The team discovered that the hands and feet of the corpse had been bound for some unknown reason and the jaw was wide open as if screaming in agony. It is believed that in an effort to damn the man, he was either tortured or poisoned before being buried alive.
3. Corpses of the Bog.
The peat farmers of Northern Europe, occasionally come across soul-scarring corpses of people of the ancient times. The bodies are well preserved and stored in places where low temperature and lack of oxygen can play a huge role.
Many scholars believe that the bog bodies were some kind of ritual sacrifice to the gods—perhaps a fertility offering. People who put these bodies in the bog, considered it to be a sacred place. Several such bodies were discovered as part of the bog ritual; which is believed to be a sacrifice for good harvest, safe return of their people, safety from sickness and for good health, etc.
4. The Prehistoric Plague House.
Coming across a dead body can be scary but how would you react if you came across the remains of 97 human bodies? Archaeologists, while excavating, came across a small 5,000-year-old house in a prehistoric village in northeast China which was filled with almost 100 bodies.
While excavating the Chinese village of Hamin Mangha, the 20 almost identical houses seemed to contain nothing but broken pottery, until the gruesome discovery was made inside one of the houses. The victims, aged 19-35 years, were similar to the bodies found in a mass-grave nearby; suggesting that they were locked inside as a form a contamination technique. Some archaeologists believe that the village was plagued by some disease and it was spreading at such a rapid rate, that all of the bodies could not be buried.

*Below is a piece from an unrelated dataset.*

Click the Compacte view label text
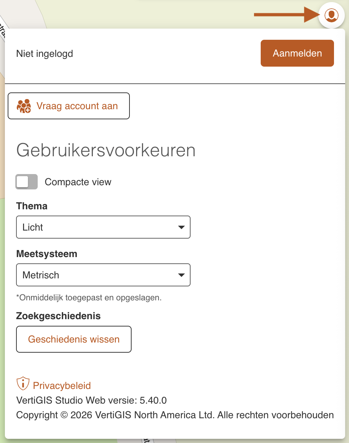The height and width of the screenshot is (443, 349). (78, 182)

5. A 2,000-Year-Old, Intact Corpse.
The body in question belongs to Xin Zhui, a Chinese noblewoman, who was so well preserved by her contemporaries that doctors in 1972 were able to perform an autopsy on her remains.

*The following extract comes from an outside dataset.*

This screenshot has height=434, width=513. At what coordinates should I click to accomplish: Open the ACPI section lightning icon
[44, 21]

In 1971, workers digging an air raid shelter near the city of Changsha uncovered an enormous Han Dynasty-era tomb. Inside the shelter was over 1,000 perfectly preserved artefacts, as well as what some claim to be the most perfectly preserved corpse ever found. The tomb belonged to Xin Zhui, the wife of the ruler of the Han imperial fiefdom of Dai. Xin Zhui, the Lady of Dai, died between 178 and 145 BC, at around 50 years of age. Her body is so well preserved that it can be autopsied by pathologists as if it were only recently dead.